Rokita is one of 17 state attorneys general who signed onto the letter, which comes two weeks after the U.S. Department of Justice issued a memorandum decrying a “disturbing spike in harassment, intimidation, and threats of violence against school administrators, board members, teachers, and staff.”

For months, school board meetings have been scenes of shouting matches, angry crowds and regular disruption as parents, community members and activists have spoken out against critical race theory, mask mandates and more. The same loud, angry scenes have played out at suburban school districts around the country, including many in Indiana.

In some districts, though, the vitriol has gone beyond outbursts at public meetings. In Brownsburg, threatening flyers showed up around town and in the front yards of some school board members after the district voted to impose a mask mandate. More recently, Carmel Clay Schools said that board members have had their home addresses shared publicly in an attempt to intimidate them and a group has demanded the resignation of the district’s mental health coordinator. Teachers have received threats of violence and “unwarranted references to family members,” according to the district.

Rokita said actual threats and acts of violence toward school employees are rare and, in the event they do occur, they could be addressed by existing laws and local authorities.

“Surely the FBI and Department of Justice have more pressing matters to attend to,” the letter says, “like the massive spike in murders in major cities throughout the United States.”

Garland called for the FBI and other federal law enforcement to get involved in response to a request from the National School Boards Association late last month.

Tears, cheers and jeers: Inside a dramatic week of suburban Indiana school board meetings

“As these acts of malice, violence, and threats against public school officials have increased, the classification of these heinous actions could be the equivalent to a form of domestic terrorism and hate crimes,” the association wrote.

Rokita accused the group of being more concerned about “suppressing speech” it disagrees with than actual violence.

The letter went out to question why the administration and NSBA are focusing more attention on “parents who have concerns about their children’s education” than on the “outright and documented criminal behavior” that occurred during the Black Lives Matter protests that erupted last summer in response to the killing of George Floyd and other Black citizens at the hands of police.

“In no known instance, has there been anything like the burning, looting, police assaults, vandalism and other criminal activity that occurred in the summer of 2020,” the letter reads. “We note that to date your administration has done nothing to bring those thousands of perpetrators to justice.”

Cities across the country saw marches, protests and, in some cases, unrest in response to the deaths of several unarmed Black people. Those protests were seeking justice, social change and protection of the civil rights of Black Americans.

The disruptions at school boards meetings in recent months have largely centered around concerns about the teaching of critical race theory, which is not taught in K-12 schools but has become an impetus for parents to reexamine what their children are learning.
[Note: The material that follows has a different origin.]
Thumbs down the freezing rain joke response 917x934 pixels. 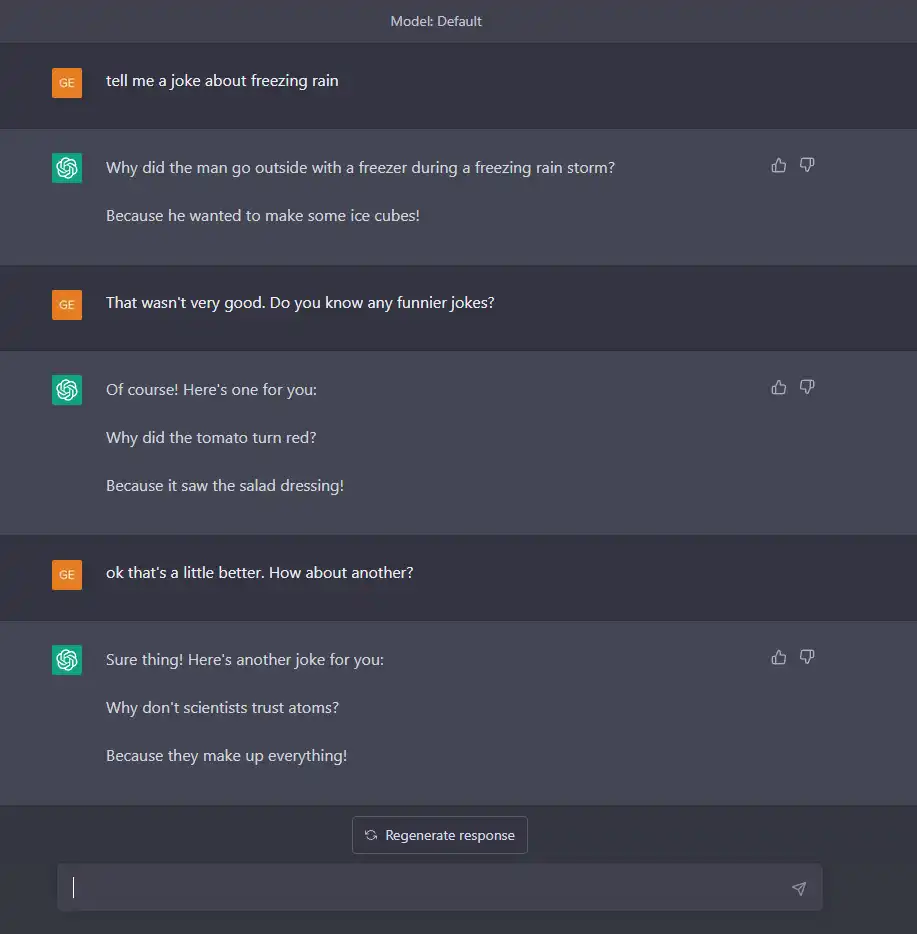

Mask mandates, quarantine procedures and other COVID-19 protocols have also been a lightning rod for parental criticism and protest.

Rokita has been a proponent of more outspoken involvement from parents and taxpayers in public education. Earlier this year, he released a “Parents Bill of Rights” encouraging parent participation with the document that aims to be a resource for civic dialogue and outlines how parents and caregivers can “exercise their legal right to have a voice in their children’s education.” The document was released in the middle of heated but largely unfounded concerns about schools teaching CRT.

As of Monday evening, the justice department had not publicly responded to the letter.